The most portable of the mechanical ventilation device which provides protection to the rescuer from direct mouth-to-mouth contact is the pocket mask. This section will review the use of and limitations of the pocket mask.
Use of a Pocket Mask
To provide assisted ventilations through a pocket mask, take a position on either side of a supine patient.
- Place the mask over the nose and mouth of the patient, verifying a tight seal (EC technique).
- Ensure the "barrier device tip" is in place, this is a one-way valve that prevents backflow.
- Manually open the airway using either a jaw thrust or combination head tilt and chin lift.
- Deliver a breath over approximately one second, watching for equal chest rise and fall.
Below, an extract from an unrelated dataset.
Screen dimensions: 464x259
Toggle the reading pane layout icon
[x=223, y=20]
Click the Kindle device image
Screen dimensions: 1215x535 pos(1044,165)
Pocket mask ventilation has the disadvantage of limiting the time available for other interventions and being strenuous on the rescuer, often quickly causing fatigue.
The air provided by the pocket mask will have a low oxygen percentage (14%-16% vs. the 21% in normal air) since it has already passed through the rescuer's lungs. This is offset by the presence of oxygen ports on some pocket masks. The use of pocket masks is typically limited to first-aid situations in the community. Lifeguards, teachers, and home health aides are most likely to encounter pocket masks.
Normal expired air is composed of approximately 14% oxygen. Supplemental oxygen through the oxygen outlet—flow rate set at approximately 6-8 Lpm—will deliver upwards of 50%-60% oxygen.